# START OF Exercise input
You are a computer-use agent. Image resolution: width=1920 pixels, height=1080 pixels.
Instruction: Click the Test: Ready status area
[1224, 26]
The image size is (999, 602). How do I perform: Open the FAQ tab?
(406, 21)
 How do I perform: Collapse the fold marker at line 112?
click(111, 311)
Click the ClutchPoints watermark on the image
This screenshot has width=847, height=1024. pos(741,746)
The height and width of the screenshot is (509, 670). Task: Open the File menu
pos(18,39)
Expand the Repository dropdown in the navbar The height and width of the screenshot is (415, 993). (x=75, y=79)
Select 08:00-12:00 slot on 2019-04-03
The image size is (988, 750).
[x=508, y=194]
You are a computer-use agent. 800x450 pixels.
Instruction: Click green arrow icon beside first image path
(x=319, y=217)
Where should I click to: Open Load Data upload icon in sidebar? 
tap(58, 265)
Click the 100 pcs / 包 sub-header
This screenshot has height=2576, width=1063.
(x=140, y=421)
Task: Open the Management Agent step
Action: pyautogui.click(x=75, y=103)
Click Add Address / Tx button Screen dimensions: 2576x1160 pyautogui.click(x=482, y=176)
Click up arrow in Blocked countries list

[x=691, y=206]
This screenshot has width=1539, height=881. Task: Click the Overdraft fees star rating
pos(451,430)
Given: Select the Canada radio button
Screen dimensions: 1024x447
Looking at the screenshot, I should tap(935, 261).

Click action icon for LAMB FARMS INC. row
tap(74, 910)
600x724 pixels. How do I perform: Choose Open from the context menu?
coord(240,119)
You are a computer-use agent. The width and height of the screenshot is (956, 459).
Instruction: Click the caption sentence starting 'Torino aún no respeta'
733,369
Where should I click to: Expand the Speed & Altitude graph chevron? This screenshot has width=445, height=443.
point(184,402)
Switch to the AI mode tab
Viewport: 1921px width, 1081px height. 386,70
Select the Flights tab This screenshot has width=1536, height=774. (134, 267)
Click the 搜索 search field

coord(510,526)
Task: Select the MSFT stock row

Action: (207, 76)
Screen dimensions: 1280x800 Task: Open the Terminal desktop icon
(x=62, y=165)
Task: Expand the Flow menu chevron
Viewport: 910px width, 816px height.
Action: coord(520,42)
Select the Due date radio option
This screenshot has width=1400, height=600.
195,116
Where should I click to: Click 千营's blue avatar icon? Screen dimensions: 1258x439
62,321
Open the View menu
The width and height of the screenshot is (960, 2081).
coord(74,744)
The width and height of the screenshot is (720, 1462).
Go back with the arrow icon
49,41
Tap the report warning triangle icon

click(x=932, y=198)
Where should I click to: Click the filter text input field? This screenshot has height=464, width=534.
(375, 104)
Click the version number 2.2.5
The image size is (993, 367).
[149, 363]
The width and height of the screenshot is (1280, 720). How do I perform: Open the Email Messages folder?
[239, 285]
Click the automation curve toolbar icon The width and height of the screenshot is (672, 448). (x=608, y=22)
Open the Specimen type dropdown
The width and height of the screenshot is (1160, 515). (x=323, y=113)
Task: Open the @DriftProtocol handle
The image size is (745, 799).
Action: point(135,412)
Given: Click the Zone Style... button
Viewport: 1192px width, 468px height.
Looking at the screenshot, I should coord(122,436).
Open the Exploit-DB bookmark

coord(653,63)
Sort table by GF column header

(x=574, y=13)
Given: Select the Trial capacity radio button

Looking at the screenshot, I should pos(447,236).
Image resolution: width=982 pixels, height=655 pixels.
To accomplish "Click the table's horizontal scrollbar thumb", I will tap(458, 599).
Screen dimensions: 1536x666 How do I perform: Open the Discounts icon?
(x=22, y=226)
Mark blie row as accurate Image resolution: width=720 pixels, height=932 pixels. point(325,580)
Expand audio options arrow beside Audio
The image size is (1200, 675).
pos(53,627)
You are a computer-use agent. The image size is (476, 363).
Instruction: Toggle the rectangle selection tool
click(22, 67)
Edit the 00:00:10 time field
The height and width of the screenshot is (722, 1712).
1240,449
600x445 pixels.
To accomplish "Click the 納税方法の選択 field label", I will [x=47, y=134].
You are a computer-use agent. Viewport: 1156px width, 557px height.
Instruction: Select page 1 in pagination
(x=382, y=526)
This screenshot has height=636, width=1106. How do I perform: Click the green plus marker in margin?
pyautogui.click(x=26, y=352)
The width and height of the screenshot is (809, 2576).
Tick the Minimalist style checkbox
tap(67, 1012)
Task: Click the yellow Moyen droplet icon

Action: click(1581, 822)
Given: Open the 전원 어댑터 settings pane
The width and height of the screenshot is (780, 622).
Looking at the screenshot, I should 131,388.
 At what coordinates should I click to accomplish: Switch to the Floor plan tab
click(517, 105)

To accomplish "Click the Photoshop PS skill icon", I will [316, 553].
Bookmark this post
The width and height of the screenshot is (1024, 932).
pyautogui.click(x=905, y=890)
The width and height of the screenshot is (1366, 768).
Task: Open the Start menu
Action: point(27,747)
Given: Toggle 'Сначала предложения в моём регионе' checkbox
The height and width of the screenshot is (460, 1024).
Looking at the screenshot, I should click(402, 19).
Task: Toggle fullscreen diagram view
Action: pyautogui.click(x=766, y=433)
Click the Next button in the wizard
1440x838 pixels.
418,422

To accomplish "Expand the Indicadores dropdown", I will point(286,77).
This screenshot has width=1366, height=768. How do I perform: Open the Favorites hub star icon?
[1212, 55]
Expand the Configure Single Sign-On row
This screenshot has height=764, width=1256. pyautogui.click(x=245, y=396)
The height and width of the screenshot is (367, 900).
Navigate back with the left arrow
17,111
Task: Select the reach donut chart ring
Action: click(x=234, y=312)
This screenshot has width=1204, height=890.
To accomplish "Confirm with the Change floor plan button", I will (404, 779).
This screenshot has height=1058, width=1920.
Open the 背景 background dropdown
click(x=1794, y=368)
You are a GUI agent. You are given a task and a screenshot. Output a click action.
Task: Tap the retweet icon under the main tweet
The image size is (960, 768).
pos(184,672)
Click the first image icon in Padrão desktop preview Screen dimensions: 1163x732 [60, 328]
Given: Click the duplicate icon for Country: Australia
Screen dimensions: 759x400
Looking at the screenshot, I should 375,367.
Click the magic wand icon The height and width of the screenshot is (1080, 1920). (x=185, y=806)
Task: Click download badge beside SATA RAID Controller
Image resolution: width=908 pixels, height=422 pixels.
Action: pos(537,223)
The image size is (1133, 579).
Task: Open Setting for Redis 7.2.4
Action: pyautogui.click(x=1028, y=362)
# END OF Exercise input
- **Work instructions**: Rewrite all of the material above, substituting "Display size" for every occurrence of "Screen dimensions" and changing nothing else.

- **Response to this task**:
You are a computer-use agent. Image resolution: width=1920 pixels, height=1080 pixels.
Instruction: Click the Test: Ready status area
[1224, 26]
The image size is (999, 602). How do I perform: Open the FAQ tab?
(406, 21)
 How do I perform: Collapse the fold marker at line 112?
click(111, 311)
Click the ClutchPoints watermark on the image
This screenshot has width=847, height=1024. pos(741,746)
The height and width of the screenshot is (509, 670). Task: Open the File menu
pos(18,39)
Expand the Repository dropdown in the navbar The height and width of the screenshot is (415, 993). (x=75, y=79)
Select 08:00-12:00 slot on 2019-04-03
The image size is (988, 750).
[x=508, y=194]
You are a computer-use agent. 800x450 pixels.
Instruction: Click green arrow icon beside first image path
(x=319, y=217)
Where should I click to: Open Load Data upload icon in sidebar? 
tap(58, 265)
Click the 100 pcs / 包 sub-header
This screenshot has height=2576, width=1063.
(x=140, y=421)
Task: Open the Management Agent step
Action: pyautogui.click(x=75, y=103)
Click Add Address / Tx button Display size: 2576x1160 pyautogui.click(x=482, y=176)
Click up arrow in Blocked countries list

[x=691, y=206]
This screenshot has width=1539, height=881. Task: Click the Overdraft fees star rating
pos(451,430)
Given: Select the Canada radio button
Display size: 1024x447
Looking at the screenshot, I should tap(935, 261).

Click action icon for LAMB FARMS INC. row
tap(74, 910)
600x724 pixels. How do I perform: Choose Open from the context menu?
coord(240,119)
You are a computer-use agent. The width and height of the screenshot is (956, 459).
Instruction: Click the caption sentence starting 'Torino aún no respeta'
733,369
Where should I click to: Expand the Speed & Altitude graph chevron? This screenshot has width=445, height=443.
point(184,402)
Switch to the AI mode tab
Viewport: 1921px width, 1081px height. 386,70
Select the Flights tab This screenshot has width=1536, height=774. (134, 267)
Click the 搜索 search field

coord(510,526)
Task: Select the MSFT stock row

Action: (207, 76)
Display size: 1280x800 Task: Open the Terminal desktop icon
(x=62, y=165)
Task: Expand the Flow menu chevron
Viewport: 910px width, 816px height.
Action: coord(520,42)
Select the Due date radio option
This screenshot has width=1400, height=600.
195,116
Where should I click to: Click 千营's blue avatar icon? Display size: 1258x439
62,321
Open the View menu
The width and height of the screenshot is (960, 2081).
coord(74,744)
The width and height of the screenshot is (720, 1462).
Go back with the arrow icon
49,41
Tap the report warning triangle icon

click(x=932, y=198)
Where should I click to: Click the filter text input field? This screenshot has height=464, width=534.
(375, 104)
Click the version number 2.2.5
The image size is (993, 367).
[149, 363]
The width and height of the screenshot is (1280, 720). How do I perform: Open the Email Messages folder?
[239, 285]
Click the automation curve toolbar icon The width and height of the screenshot is (672, 448). (x=608, y=22)
Open the Specimen type dropdown
The width and height of the screenshot is (1160, 515). (x=323, y=113)
Task: Open the @DriftProtocol handle
The image size is (745, 799).
Action: point(135,412)
Given: Click the Zone Style... button
Viewport: 1192px width, 468px height.
Looking at the screenshot, I should coord(122,436).
Open the Exploit-DB bookmark

coord(653,63)
Sort table by GF column header

(x=574, y=13)
Given: Select the Trial capacity radio button

Looking at the screenshot, I should pos(447,236).
Image resolution: width=982 pixels, height=655 pixels.
To accomplish "Click the table's horizontal scrollbar thumb", I will tap(458, 599).
Display size: 1536x666 How do I perform: Open the Discounts icon?
(x=22, y=226)
Mark blie row as accurate Image resolution: width=720 pixels, height=932 pixels. point(325,580)
Expand audio options arrow beside Audio
The image size is (1200, 675).
pos(53,627)
You are a computer-use agent. The image size is (476, 363).
Instruction: Toggle the rectangle selection tool
click(22, 67)
Edit the 00:00:10 time field
The height and width of the screenshot is (722, 1712).
1240,449
600x445 pixels.
To accomplish "Click the 納税方法の選択 field label", I will [x=47, y=134].
You are a computer-use agent. Viewport: 1156px width, 557px height.
Instruction: Select page 1 in pagination
(x=382, y=526)
This screenshot has height=636, width=1106. How do I perform: Click the green plus marker in margin?
pyautogui.click(x=26, y=352)
The width and height of the screenshot is (809, 2576).
Tick the Minimalist style checkbox
tap(67, 1012)
Task: Click the yellow Moyen droplet icon

Action: click(1581, 822)
Given: Open the 전원 어댑터 settings pane
The width and height of the screenshot is (780, 622).
Looking at the screenshot, I should 131,388.
 At what coordinates should I click to accomplish: Switch to the Floor plan tab
click(517, 105)

To accomplish "Click the Photoshop PS skill icon", I will [316, 553].
Bookmark this post
The width and height of the screenshot is (1024, 932).
pyautogui.click(x=905, y=890)
The width and height of the screenshot is (1366, 768).
Task: Open the Start menu
Action: point(27,747)
Given: Toggle 'Сначала предложения в моём регионе' checkbox
The height and width of the screenshot is (460, 1024).
Looking at the screenshot, I should click(402, 19).
Task: Toggle fullscreen diagram view
Action: pyautogui.click(x=766, y=433)
Click the Next button in the wizard
1440x838 pixels.
418,422

To accomplish "Expand the Indicadores dropdown", I will point(286,77).
This screenshot has width=1366, height=768. How do I perform: Open the Favorites hub star icon?
[1212, 55]
Expand the Configure Single Sign-On row
This screenshot has height=764, width=1256. pyautogui.click(x=245, y=396)
The height and width of the screenshot is (367, 900).
Navigate back with the left arrow
17,111
Task: Select the reach donut chart ring
Action: click(x=234, y=312)
This screenshot has width=1204, height=890.
To accomplish "Confirm with the Change floor plan button", I will (404, 779).
This screenshot has height=1058, width=1920.
Open the 背景 background dropdown
click(x=1794, y=368)
You are a GUI agent. You are given a task and a screenshot. Output a click action.
Task: Tap the retweet icon under the main tweet
The image size is (960, 768).
pos(184,672)
Click the first image icon in Padrão desktop preview Display size: 1163x732 [60, 328]
Given: Click the duplicate icon for Country: Australia
Display size: 759x400
Looking at the screenshot, I should 375,367.
Click the magic wand icon The height and width of the screenshot is (1080, 1920). (x=185, y=806)
Task: Click download badge beside SATA RAID Controller
Image resolution: width=908 pixels, height=422 pixels.
Action: pos(537,223)
The image size is (1133, 579).
Task: Open Setting for Redis 7.2.4
Action: pyautogui.click(x=1028, y=362)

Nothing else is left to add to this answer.